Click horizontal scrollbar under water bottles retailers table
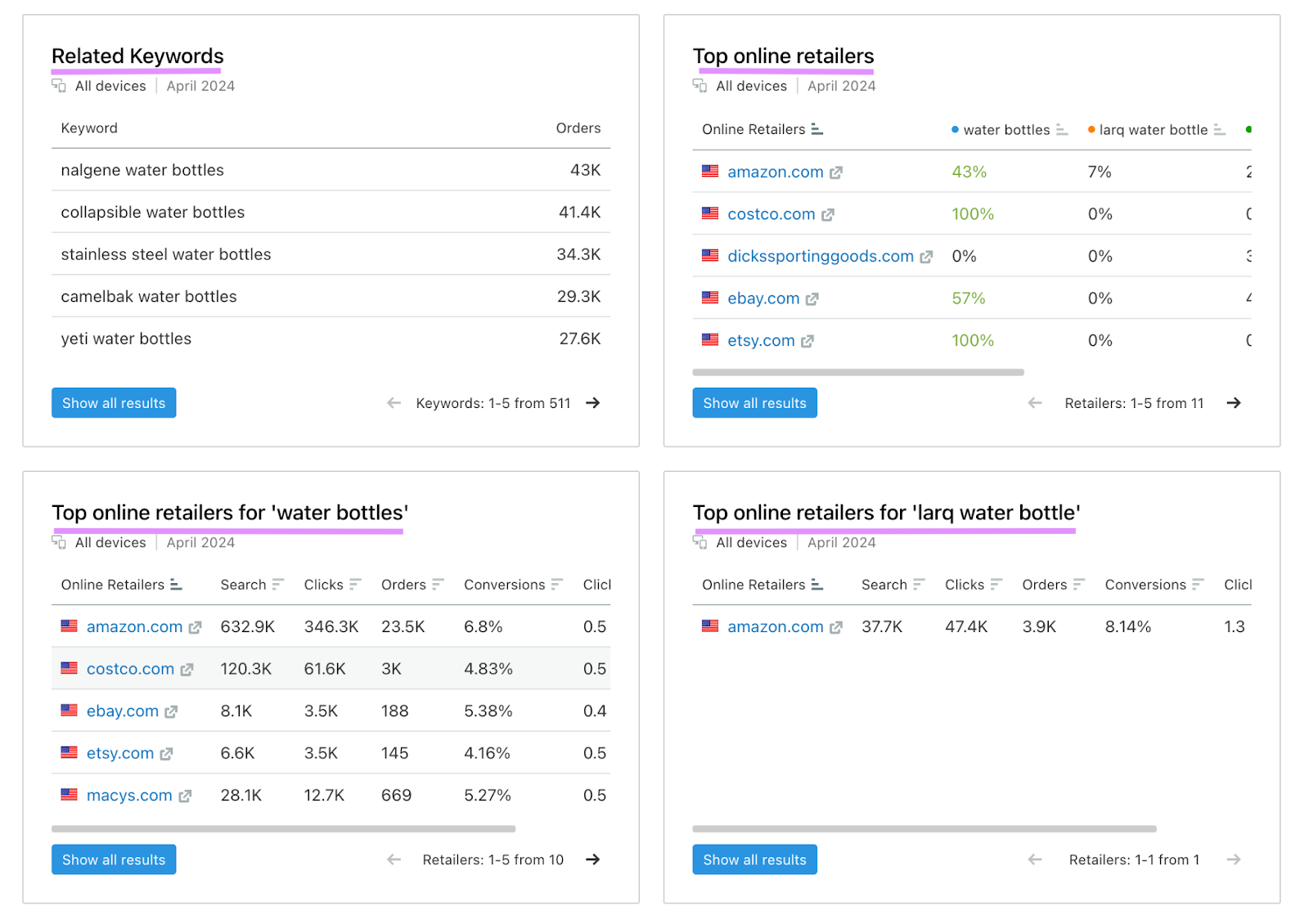The image size is (1309, 924). (x=283, y=829)
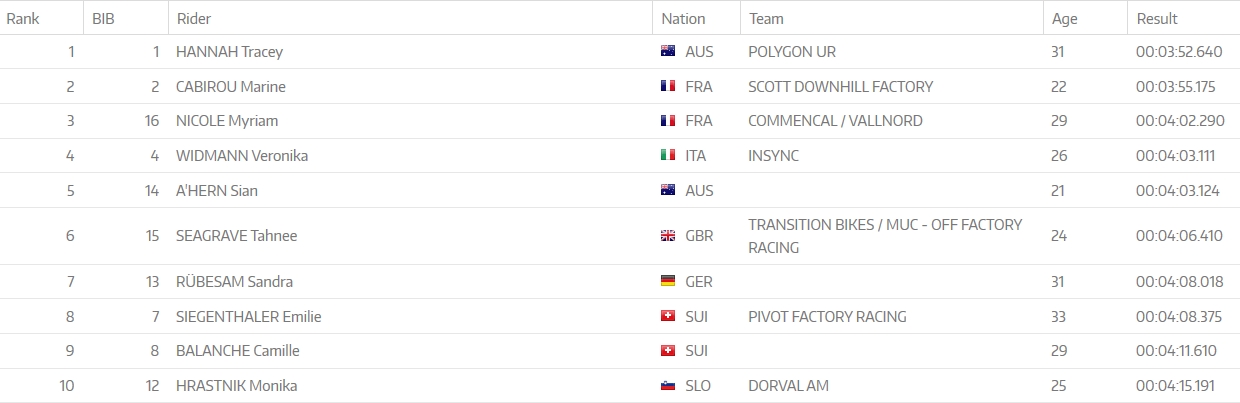Click the Italian flag beside Veronika Widmann
This screenshot has width=1240, height=403.
[668, 156]
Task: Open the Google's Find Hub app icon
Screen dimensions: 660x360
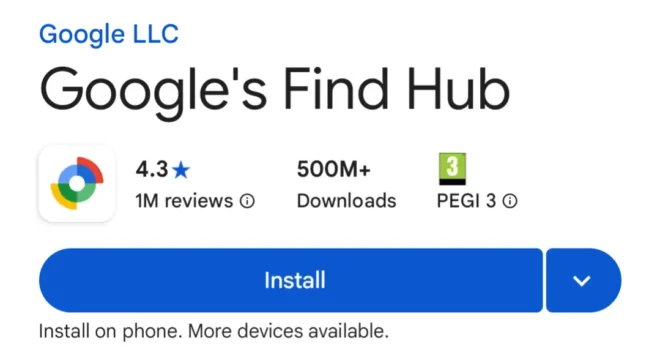Action: tap(77, 184)

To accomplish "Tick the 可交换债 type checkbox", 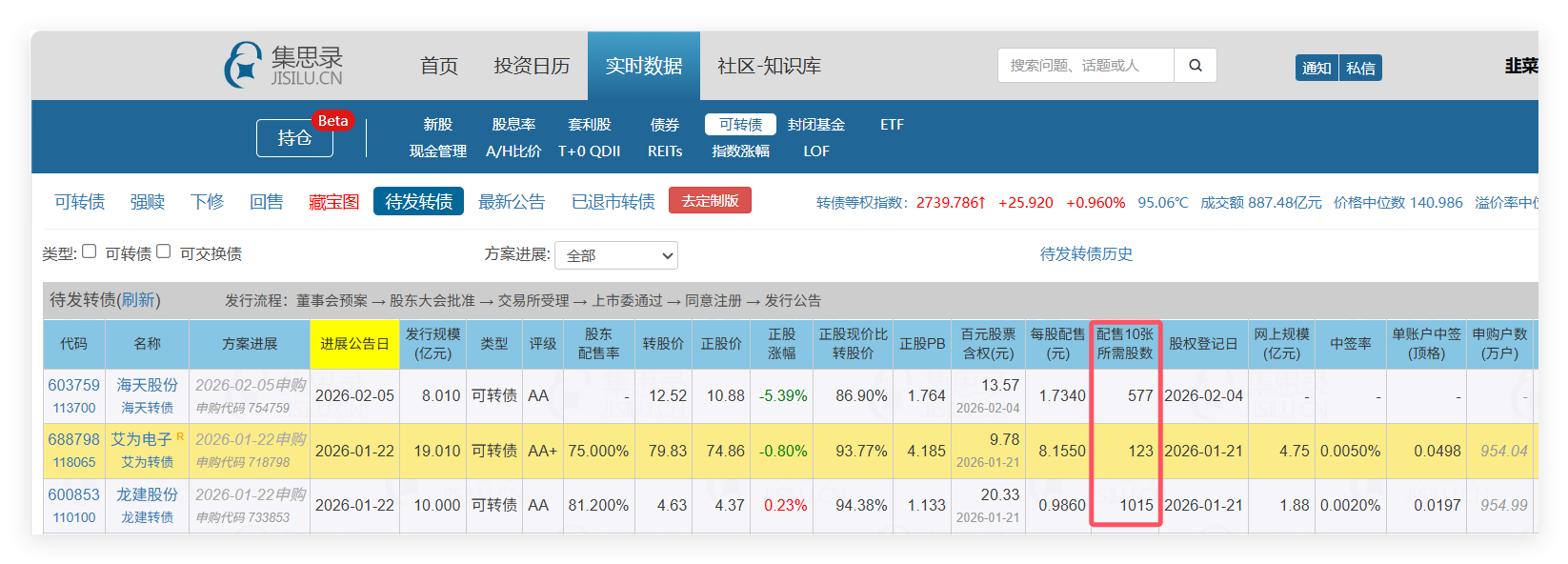I will point(164,252).
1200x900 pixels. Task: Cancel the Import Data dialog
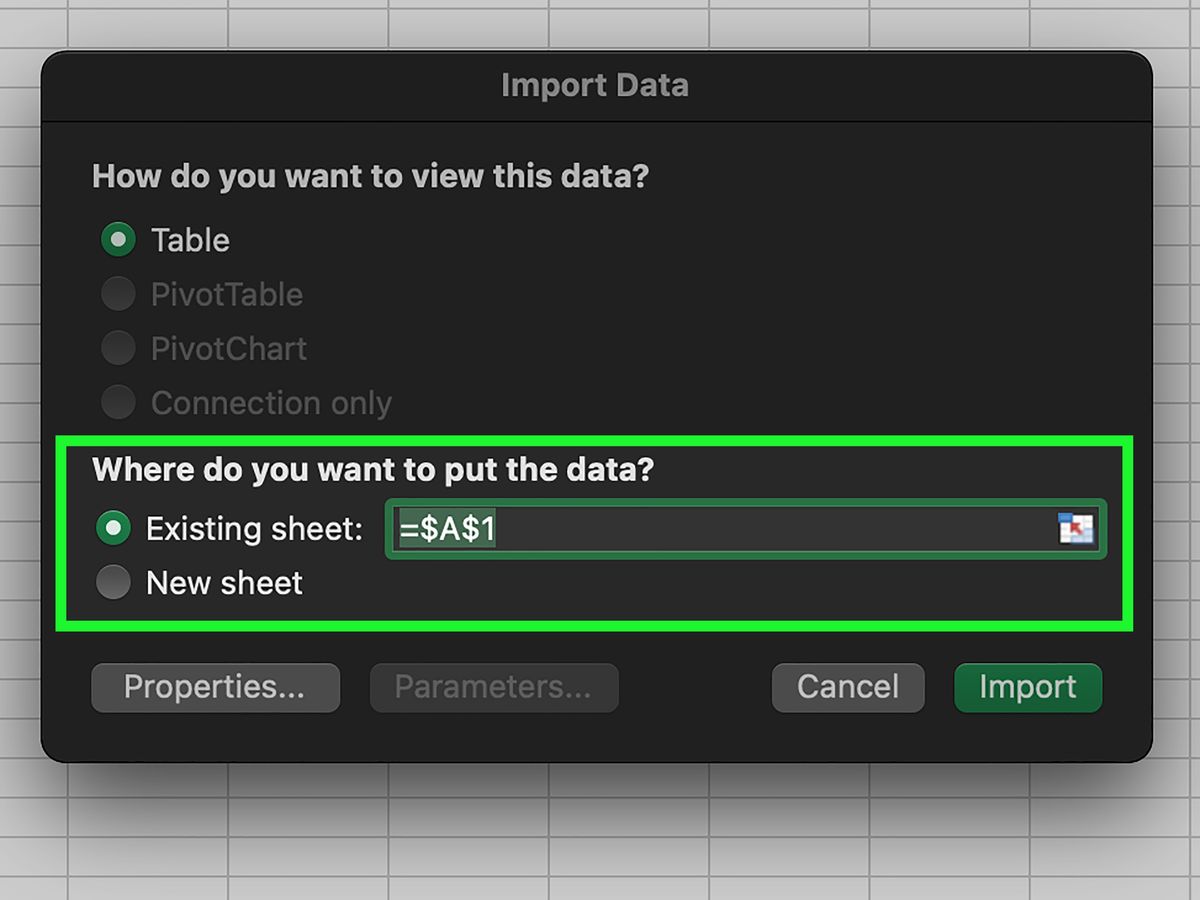[x=848, y=687]
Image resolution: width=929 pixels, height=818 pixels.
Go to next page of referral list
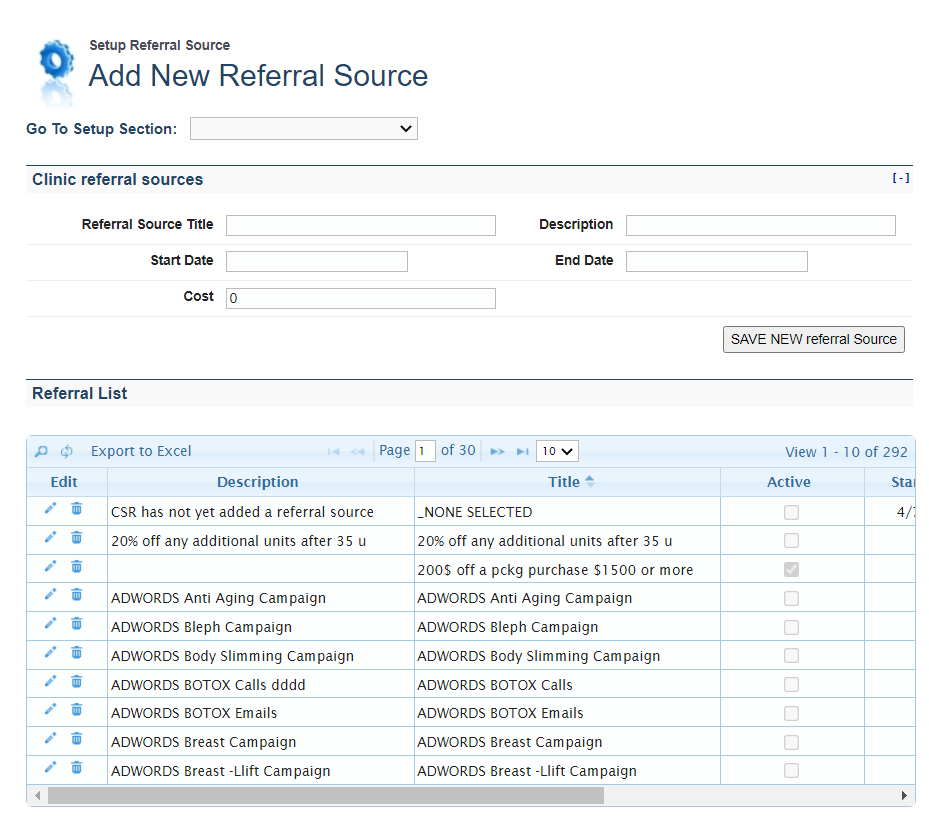pos(497,451)
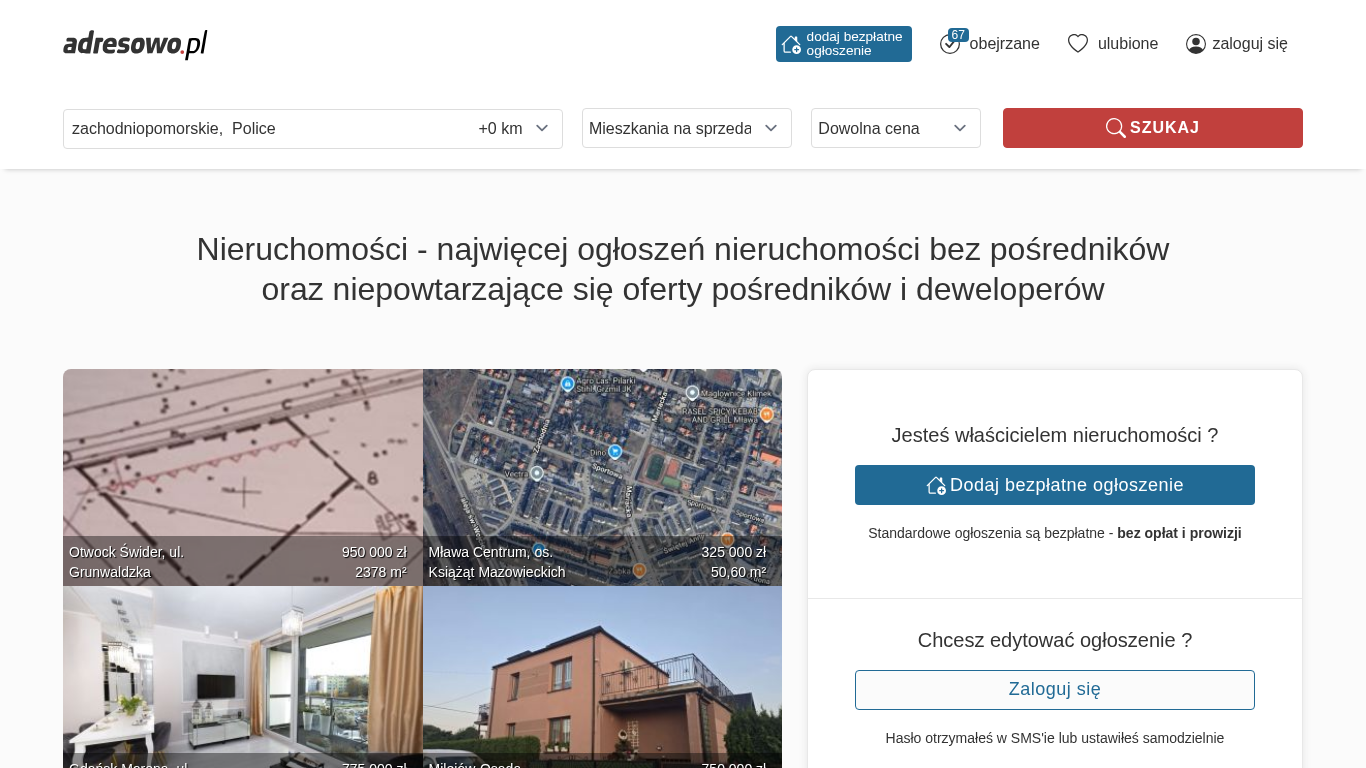Click the user profile icon in header
This screenshot has width=1366, height=768.
1196,44
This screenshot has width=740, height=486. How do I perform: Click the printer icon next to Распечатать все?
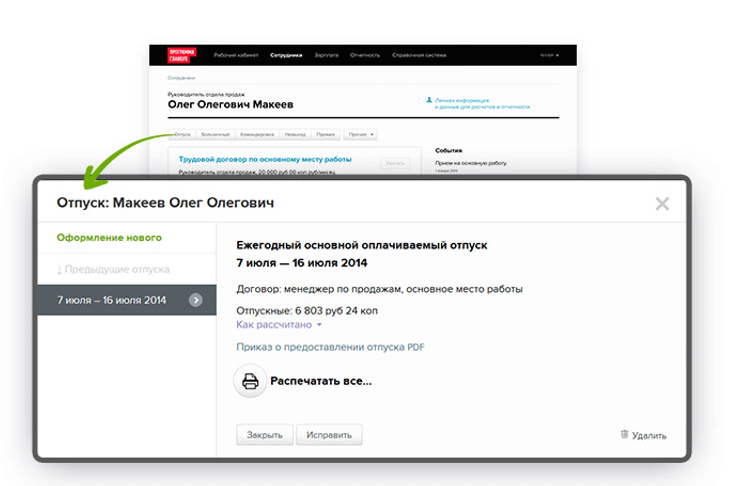click(250, 381)
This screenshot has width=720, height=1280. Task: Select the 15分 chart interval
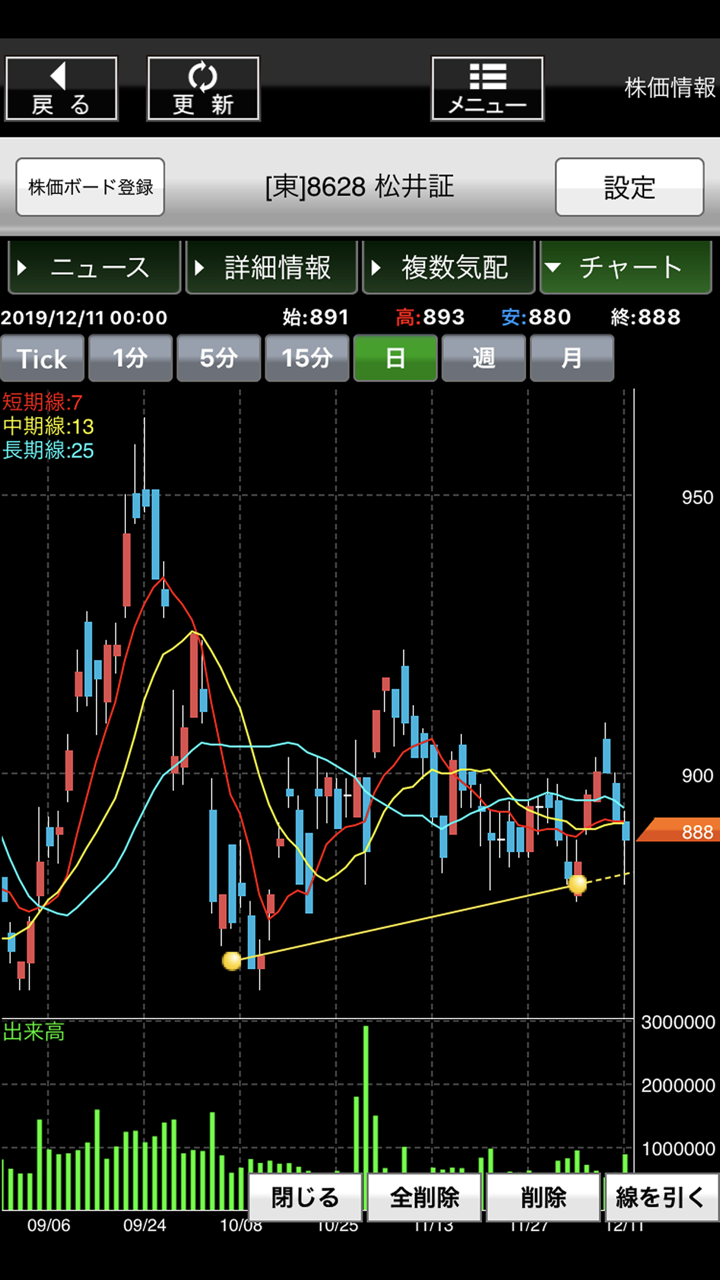(307, 359)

------------------------------------------------

**Exercise directions**:
Extract word for word every line from the line that contains "This screenshot has width=720, height=1280." to the final line of the data, both included, and nothing else; skip the pictures.

**Response to the exercise**:
This screenshot has width=720, height=1280. Task: Select the 15分 chart interval
(307, 359)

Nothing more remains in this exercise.